Burmese are a medium sized cat, certainly being
heavier than they look at first glance. They are known as 'bricks wrapped
in silk' as they have lovely coats coupled with this. They have golden eyes.
They can be vocal, although their voices are
not like that of Siamese. They are intelligent cats, many learning how to
open doors by jumping on the handles.
(We have had to change the handles in our house
so that they open upwards!) We had also heard of a burmese letting all of
the other cats out in a boarding cattery,
not really believing this, until however one of
ours let herself out while at a boarding cattery - only to be found sleeping in
another run with one of our others that was also there!
They are very affectionate and love company,
and will usually be found not far from human company. If they are left
alone they will seek out company.
The burmese breed of today originates from a
single brown cat named Wong Mau brought from Burma to America in 1930.

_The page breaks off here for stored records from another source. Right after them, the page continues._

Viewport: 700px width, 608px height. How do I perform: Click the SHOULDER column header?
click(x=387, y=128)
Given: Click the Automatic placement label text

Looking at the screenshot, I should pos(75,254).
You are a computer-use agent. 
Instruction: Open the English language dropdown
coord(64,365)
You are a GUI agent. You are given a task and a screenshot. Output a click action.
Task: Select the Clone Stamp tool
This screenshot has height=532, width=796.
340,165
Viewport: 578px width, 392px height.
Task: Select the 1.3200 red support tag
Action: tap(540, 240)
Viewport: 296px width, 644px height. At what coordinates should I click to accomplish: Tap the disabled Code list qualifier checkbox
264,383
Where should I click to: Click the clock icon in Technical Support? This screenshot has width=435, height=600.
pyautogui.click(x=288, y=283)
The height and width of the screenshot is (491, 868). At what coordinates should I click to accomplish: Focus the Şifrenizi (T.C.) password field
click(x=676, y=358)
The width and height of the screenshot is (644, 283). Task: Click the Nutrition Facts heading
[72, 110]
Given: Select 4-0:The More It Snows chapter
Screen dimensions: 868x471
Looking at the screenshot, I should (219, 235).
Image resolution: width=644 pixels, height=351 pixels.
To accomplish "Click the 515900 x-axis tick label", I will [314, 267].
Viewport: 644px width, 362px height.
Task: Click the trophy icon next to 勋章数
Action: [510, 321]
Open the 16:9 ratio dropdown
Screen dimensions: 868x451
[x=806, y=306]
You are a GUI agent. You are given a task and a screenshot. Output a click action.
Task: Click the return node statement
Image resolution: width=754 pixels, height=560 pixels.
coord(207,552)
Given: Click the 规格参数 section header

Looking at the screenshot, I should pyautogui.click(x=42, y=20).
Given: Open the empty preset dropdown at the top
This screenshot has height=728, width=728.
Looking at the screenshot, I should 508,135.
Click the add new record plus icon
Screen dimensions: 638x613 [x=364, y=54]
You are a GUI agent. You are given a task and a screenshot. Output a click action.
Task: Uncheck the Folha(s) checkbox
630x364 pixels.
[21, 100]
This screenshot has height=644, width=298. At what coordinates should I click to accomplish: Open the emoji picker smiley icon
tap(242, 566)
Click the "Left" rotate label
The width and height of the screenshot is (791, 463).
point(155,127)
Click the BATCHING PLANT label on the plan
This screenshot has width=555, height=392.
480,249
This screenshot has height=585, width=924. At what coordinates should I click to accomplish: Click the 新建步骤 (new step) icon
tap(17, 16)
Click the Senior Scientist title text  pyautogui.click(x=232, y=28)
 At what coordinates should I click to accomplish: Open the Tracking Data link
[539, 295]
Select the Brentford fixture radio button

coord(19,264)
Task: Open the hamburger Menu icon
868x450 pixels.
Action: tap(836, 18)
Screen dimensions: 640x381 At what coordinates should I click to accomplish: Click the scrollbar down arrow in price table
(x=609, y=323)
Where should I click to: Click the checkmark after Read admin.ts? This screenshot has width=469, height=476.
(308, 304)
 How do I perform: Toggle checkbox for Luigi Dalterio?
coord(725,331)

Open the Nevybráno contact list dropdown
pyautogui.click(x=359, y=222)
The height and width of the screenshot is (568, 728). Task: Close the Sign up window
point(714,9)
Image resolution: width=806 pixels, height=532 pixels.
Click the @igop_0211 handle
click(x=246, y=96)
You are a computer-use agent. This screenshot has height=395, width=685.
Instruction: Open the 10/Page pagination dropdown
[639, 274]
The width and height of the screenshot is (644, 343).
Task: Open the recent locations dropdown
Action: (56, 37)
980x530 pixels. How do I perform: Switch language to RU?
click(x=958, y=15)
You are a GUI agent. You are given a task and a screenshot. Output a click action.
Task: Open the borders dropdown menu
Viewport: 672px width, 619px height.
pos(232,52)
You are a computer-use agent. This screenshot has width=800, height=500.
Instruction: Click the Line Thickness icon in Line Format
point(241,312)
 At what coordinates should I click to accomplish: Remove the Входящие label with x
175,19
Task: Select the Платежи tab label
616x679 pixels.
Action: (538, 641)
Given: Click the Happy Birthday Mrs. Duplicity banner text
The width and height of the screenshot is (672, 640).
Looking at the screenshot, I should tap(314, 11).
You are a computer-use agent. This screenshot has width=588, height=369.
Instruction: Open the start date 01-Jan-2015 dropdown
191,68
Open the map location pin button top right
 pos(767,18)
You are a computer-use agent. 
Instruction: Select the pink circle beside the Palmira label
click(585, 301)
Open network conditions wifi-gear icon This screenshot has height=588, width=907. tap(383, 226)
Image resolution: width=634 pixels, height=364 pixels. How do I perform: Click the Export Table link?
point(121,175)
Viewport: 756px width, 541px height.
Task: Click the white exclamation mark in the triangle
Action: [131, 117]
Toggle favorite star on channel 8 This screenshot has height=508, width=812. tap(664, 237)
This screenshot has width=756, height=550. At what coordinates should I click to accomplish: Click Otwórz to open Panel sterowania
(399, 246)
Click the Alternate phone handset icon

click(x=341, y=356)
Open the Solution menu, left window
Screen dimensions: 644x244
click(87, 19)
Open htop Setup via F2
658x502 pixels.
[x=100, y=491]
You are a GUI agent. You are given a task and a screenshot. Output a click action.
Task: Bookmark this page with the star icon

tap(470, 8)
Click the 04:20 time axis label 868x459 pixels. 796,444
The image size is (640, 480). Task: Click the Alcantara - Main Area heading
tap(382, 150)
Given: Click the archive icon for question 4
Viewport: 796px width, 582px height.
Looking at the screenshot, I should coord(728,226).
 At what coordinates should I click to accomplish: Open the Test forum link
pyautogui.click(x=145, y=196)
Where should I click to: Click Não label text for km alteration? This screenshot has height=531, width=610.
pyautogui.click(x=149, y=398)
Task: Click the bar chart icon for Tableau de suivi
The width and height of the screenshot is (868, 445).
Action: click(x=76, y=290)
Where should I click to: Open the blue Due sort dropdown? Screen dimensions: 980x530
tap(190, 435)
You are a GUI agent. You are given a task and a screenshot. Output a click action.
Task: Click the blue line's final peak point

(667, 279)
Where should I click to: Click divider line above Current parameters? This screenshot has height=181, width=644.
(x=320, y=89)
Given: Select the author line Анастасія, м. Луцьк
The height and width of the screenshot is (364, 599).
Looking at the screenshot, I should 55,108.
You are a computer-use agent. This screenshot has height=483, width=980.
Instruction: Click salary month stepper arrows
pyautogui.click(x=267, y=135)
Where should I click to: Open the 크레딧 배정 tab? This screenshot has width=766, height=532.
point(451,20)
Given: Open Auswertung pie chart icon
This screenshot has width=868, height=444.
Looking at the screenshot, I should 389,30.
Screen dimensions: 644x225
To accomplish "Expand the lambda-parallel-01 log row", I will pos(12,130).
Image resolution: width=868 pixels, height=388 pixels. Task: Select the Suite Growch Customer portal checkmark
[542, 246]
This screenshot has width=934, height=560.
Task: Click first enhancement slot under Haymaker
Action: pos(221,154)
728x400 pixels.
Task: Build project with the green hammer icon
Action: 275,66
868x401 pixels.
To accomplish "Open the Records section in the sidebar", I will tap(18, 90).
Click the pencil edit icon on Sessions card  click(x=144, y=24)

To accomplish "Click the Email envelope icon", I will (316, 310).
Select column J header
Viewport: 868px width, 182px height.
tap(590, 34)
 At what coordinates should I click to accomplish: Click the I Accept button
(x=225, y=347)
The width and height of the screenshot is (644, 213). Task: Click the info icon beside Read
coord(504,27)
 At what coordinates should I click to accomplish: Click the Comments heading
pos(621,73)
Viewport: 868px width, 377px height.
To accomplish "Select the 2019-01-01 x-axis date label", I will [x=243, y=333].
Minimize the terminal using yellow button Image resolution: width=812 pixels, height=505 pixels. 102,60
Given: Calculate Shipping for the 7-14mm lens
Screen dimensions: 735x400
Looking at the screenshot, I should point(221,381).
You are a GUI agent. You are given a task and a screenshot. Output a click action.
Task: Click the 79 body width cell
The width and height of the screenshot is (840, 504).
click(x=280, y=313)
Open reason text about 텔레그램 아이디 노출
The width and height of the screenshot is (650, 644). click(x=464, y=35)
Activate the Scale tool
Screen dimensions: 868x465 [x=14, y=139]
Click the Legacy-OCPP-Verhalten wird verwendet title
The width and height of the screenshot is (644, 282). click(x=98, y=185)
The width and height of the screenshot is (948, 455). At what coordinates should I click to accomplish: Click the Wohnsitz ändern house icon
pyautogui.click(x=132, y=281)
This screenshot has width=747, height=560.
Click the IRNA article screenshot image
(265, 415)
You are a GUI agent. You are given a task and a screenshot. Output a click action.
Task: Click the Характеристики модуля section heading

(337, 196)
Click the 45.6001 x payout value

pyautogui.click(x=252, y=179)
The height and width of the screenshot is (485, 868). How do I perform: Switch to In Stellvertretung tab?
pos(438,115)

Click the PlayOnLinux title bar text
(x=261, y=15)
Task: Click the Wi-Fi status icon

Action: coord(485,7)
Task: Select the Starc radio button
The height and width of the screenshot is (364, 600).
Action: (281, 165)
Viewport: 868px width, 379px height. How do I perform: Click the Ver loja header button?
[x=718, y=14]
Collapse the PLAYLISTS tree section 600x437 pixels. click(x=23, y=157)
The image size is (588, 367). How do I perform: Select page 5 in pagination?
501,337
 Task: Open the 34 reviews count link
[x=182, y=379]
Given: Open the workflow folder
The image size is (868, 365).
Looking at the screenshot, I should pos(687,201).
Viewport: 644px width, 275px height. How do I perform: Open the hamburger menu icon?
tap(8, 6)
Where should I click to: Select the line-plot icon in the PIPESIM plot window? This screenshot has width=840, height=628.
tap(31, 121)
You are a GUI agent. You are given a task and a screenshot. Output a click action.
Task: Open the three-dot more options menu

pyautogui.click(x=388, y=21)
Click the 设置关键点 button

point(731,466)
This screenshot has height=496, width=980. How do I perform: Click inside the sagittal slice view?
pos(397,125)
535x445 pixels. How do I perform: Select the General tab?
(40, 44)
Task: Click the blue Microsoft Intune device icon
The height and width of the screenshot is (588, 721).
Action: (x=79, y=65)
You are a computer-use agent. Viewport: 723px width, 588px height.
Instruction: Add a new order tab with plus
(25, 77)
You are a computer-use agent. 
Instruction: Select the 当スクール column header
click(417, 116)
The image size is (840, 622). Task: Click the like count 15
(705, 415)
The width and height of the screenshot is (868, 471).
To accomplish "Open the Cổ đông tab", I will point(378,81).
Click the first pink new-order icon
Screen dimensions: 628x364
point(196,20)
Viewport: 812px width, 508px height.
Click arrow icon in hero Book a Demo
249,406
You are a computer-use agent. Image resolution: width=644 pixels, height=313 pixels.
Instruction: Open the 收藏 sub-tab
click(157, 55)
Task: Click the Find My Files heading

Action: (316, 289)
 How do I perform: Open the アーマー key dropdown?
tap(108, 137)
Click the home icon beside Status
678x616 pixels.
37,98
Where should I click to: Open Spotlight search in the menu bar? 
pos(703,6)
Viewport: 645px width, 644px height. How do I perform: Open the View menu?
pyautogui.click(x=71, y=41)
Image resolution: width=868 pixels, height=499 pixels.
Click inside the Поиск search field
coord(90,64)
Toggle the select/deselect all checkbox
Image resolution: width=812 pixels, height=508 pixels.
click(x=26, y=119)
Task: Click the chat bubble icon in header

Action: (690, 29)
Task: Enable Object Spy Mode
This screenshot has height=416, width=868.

Wong Mau was mated to a Seal Point Siamese,
brought from Thailand named Tai Mau. In 1936 the breed was recognised
Burmese by the Cat Fanciers Association.
The CFA suspended the Burmese breed as being
pure in 1947, due to the amount of breeding with Siamese to increase the
population, because in doing this the original type was being lost.
In 1954 the suspension was re-instated. There is a lot of further information online.
Throughout the world Burmese have developed
generally into two different groups - being the European Burmese and American
The type bred in New Zealand more closely
represents European Burmese, being more elegant and
with a more triangular head than that of
American Burmese, which are stockier and have rounder, shorter heads.
American Burmese can have what is known as the
lethal head defect, and more recently work has started to happen to remedy this
Burmese still exist in their original form in
Thailand, known as Suphalak, or Copper Cats, and recently one of these has been
imported to the USA.
This cat has started to be used in a breeding
program to introduce diversity to the American Burmese breed.